## WHAT IS NEEDED
Could you copy every line of the data that contains the word "agent"?
+++ DATA TO USE +++
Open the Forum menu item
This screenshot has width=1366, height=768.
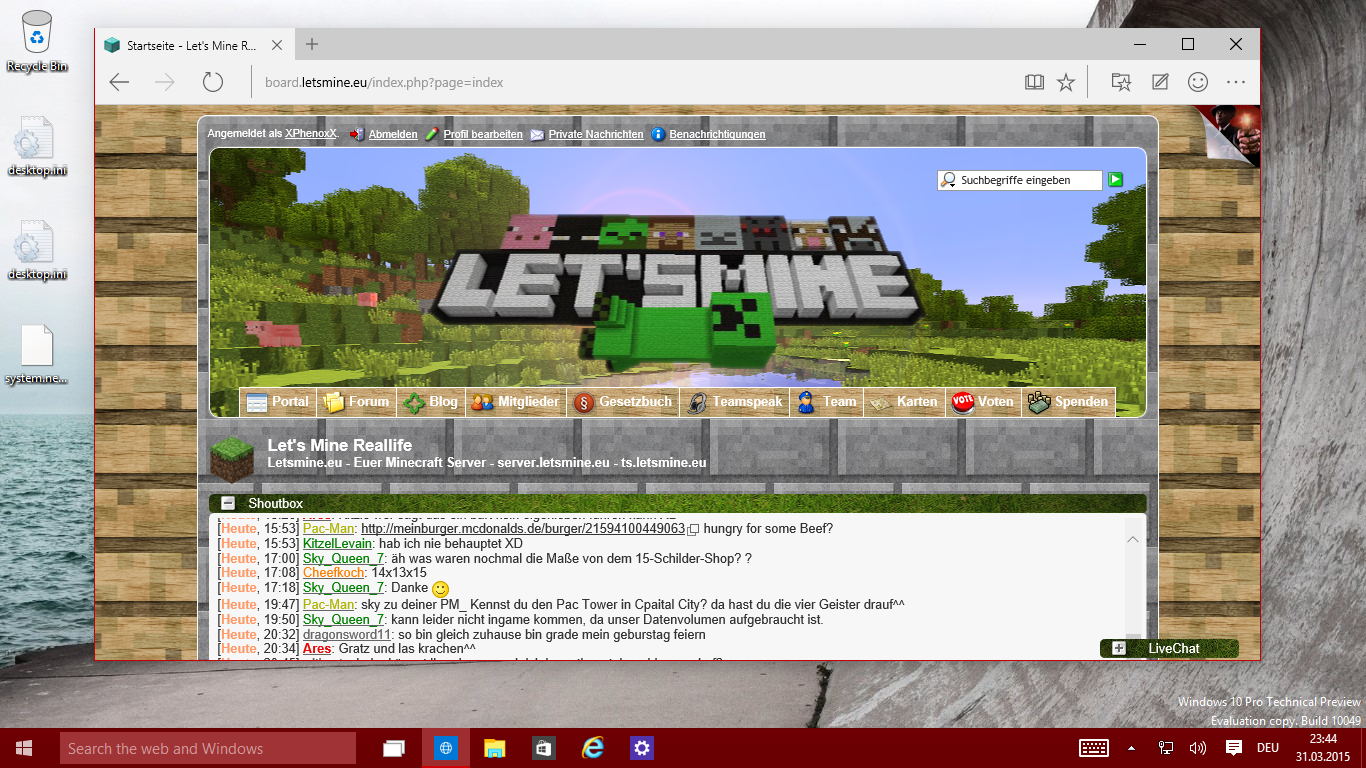pos(357,402)
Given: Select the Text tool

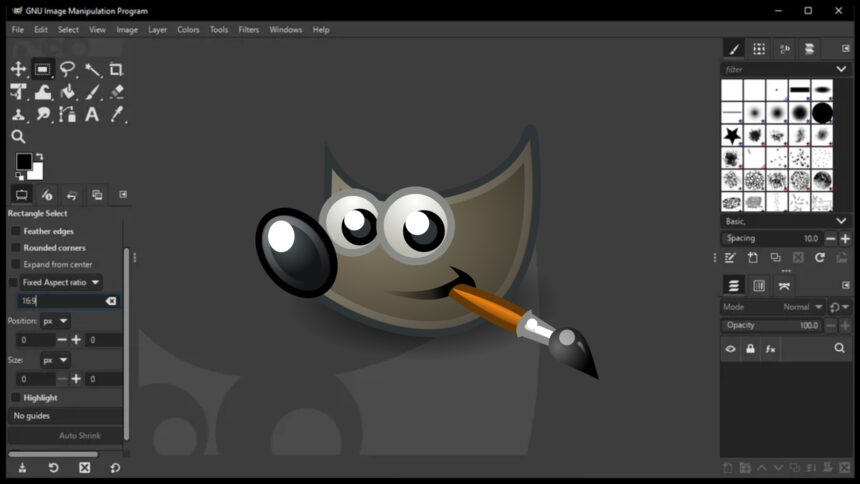Looking at the screenshot, I should [x=92, y=114].
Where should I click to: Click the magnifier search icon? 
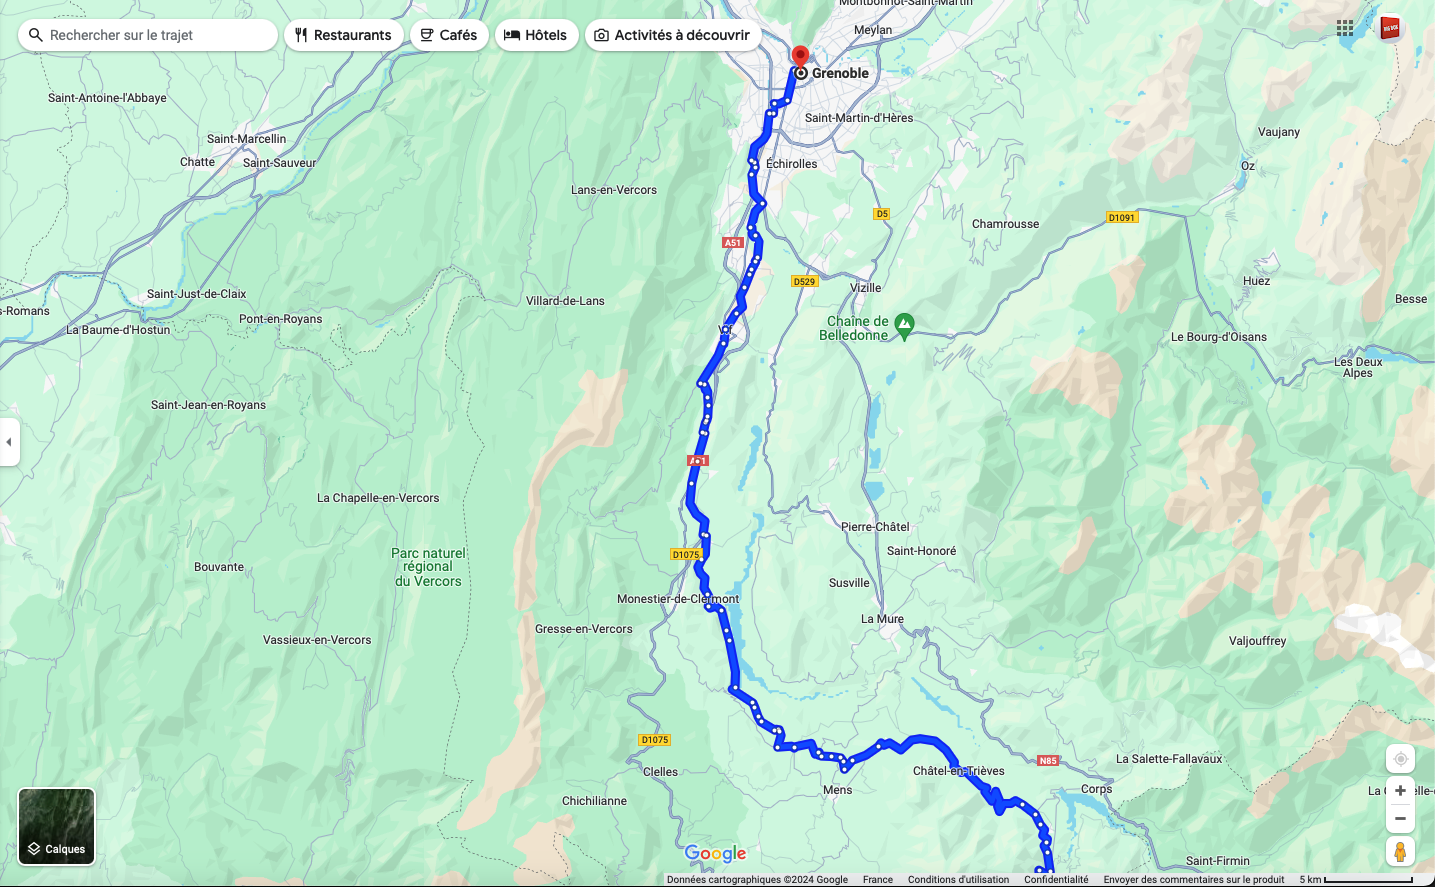[36, 35]
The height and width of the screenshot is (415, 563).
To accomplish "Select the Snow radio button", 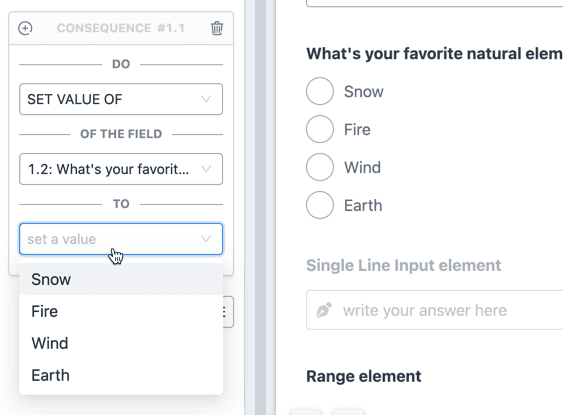I will (320, 91).
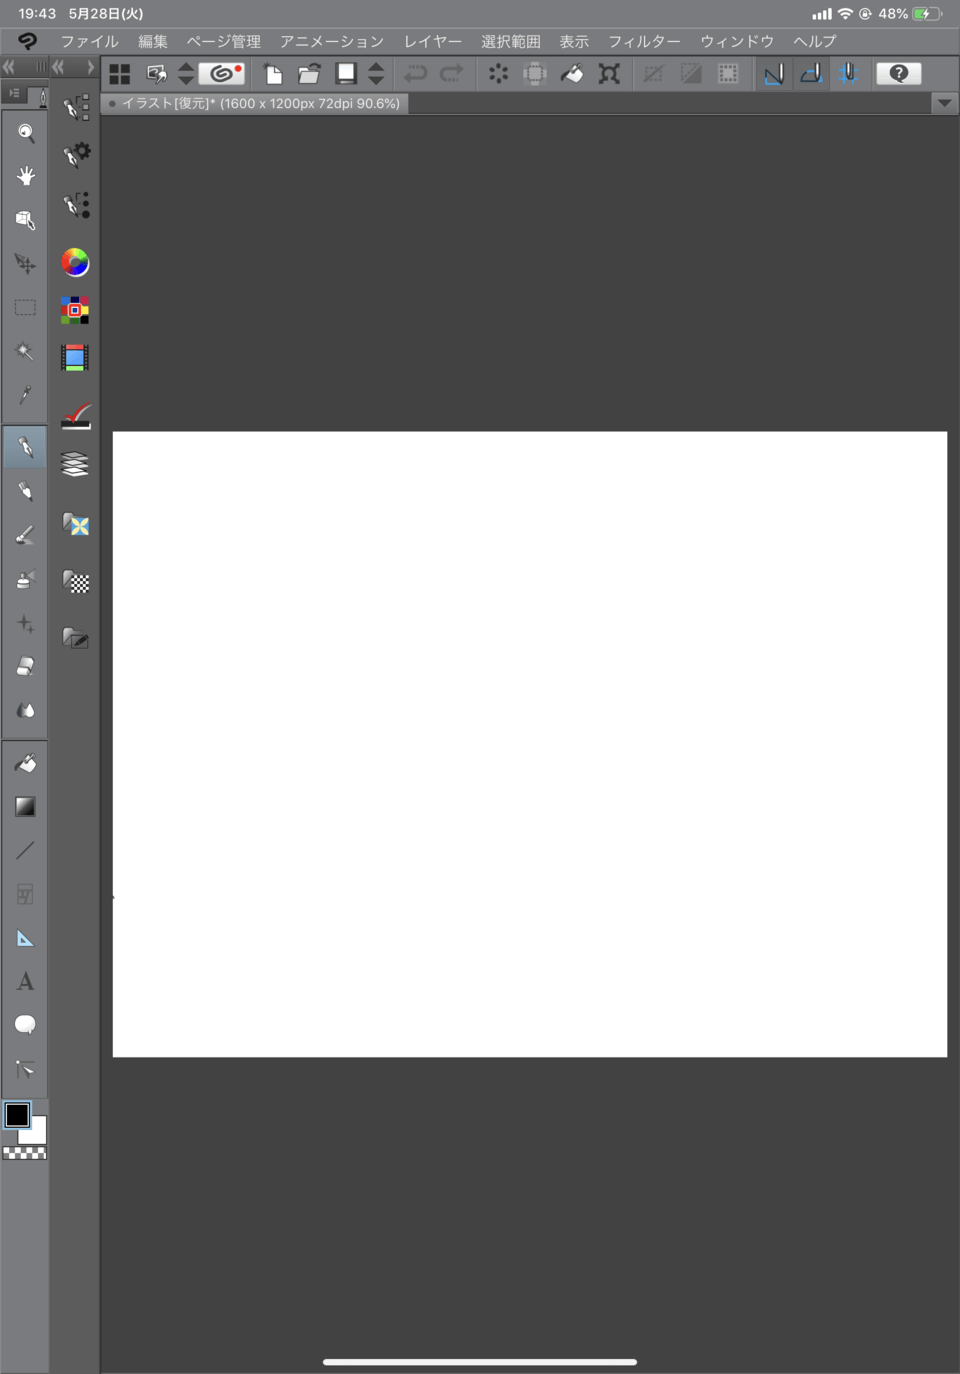Select the Zoom magnifier tool
Viewport: 960px width, 1374px height.
[25, 133]
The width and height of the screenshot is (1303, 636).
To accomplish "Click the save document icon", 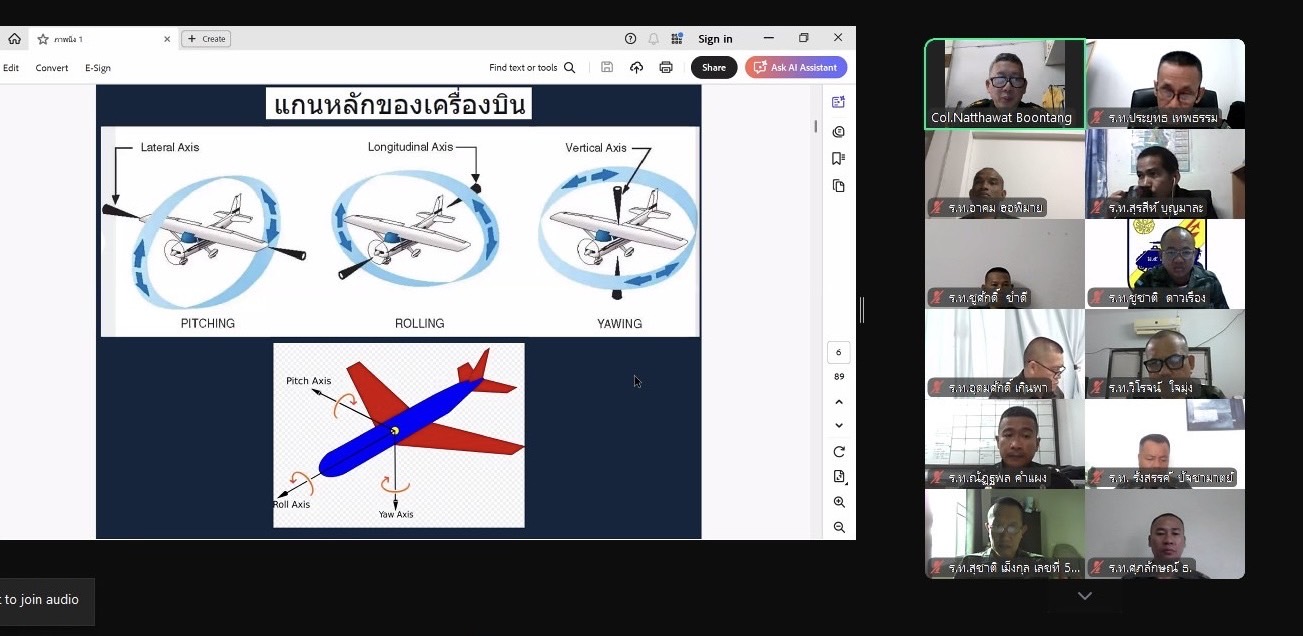I will point(607,67).
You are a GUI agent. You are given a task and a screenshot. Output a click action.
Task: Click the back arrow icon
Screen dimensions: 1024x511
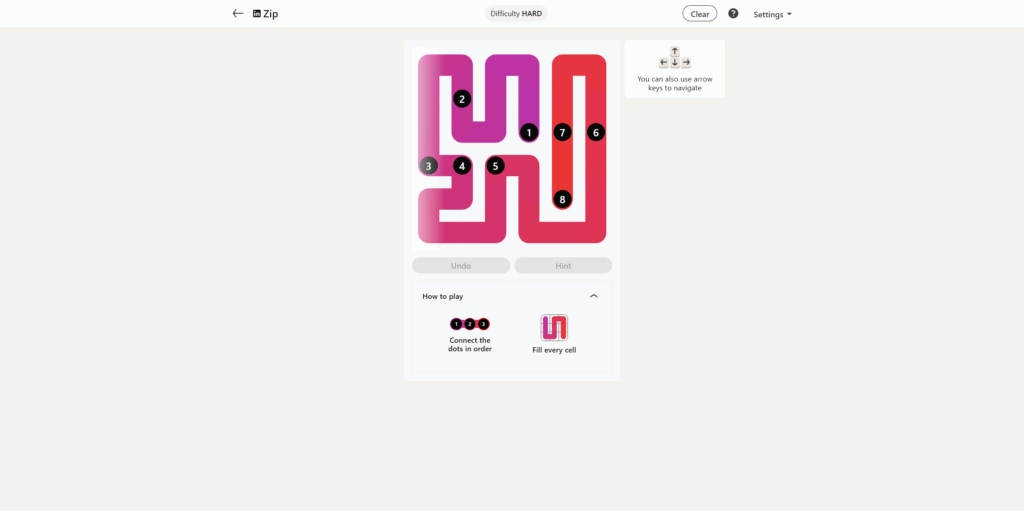(238, 14)
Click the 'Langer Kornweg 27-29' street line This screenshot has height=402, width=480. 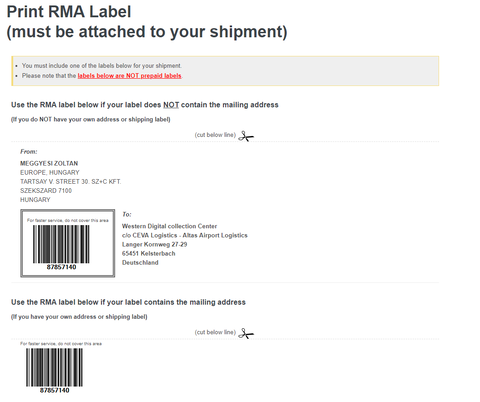154,244
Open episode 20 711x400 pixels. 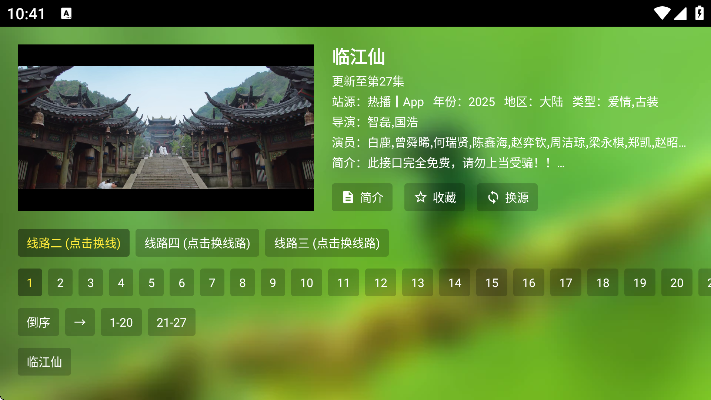[676, 283]
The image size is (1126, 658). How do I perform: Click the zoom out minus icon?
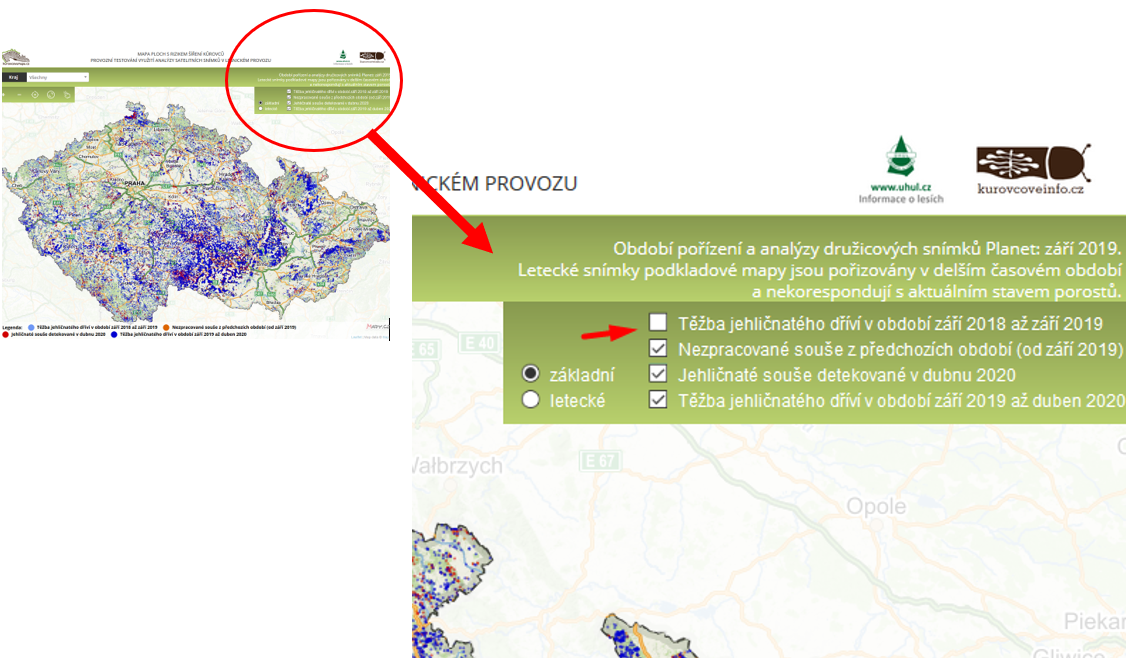pyautogui.click(x=19, y=95)
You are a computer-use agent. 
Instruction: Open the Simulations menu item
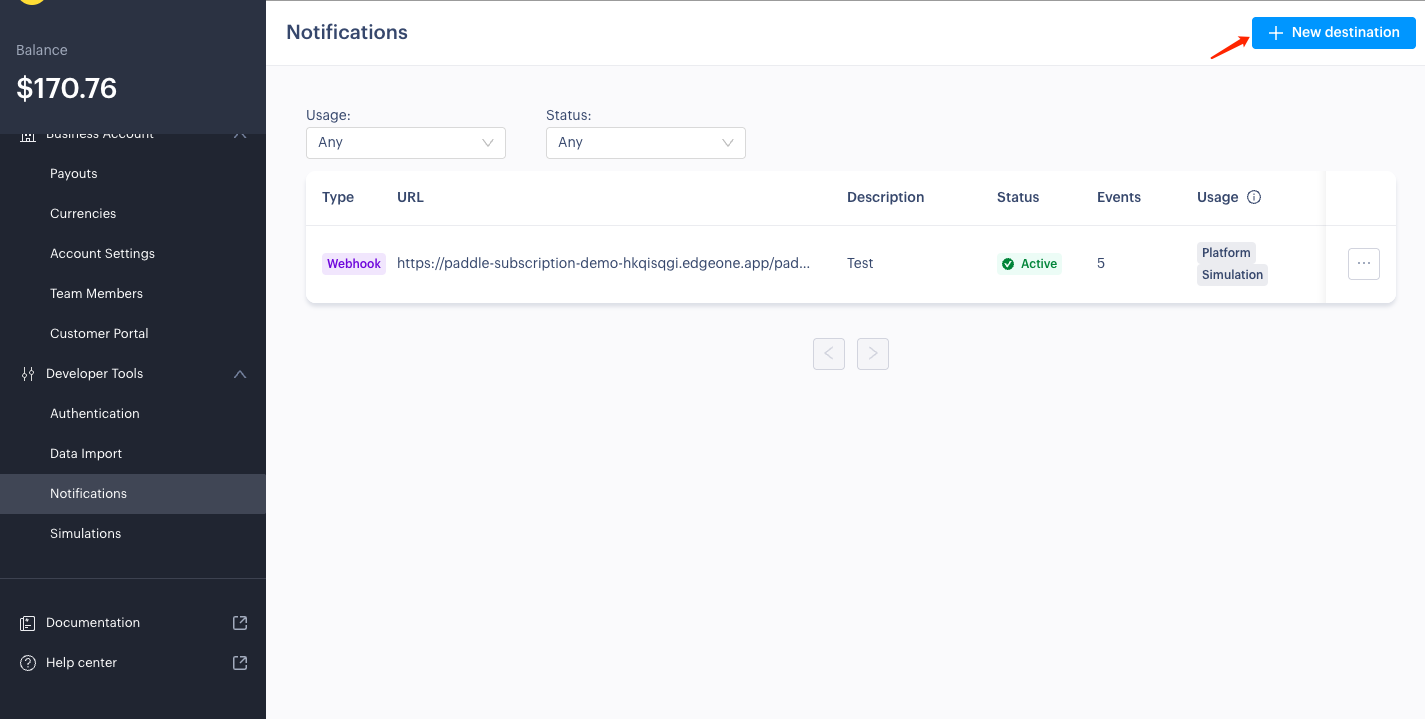point(86,534)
+++
## EXERCISE OUTPUT
You are a GUI agent. You are given a task and a screenshot. Output a click action.
You are a computer-use agent. 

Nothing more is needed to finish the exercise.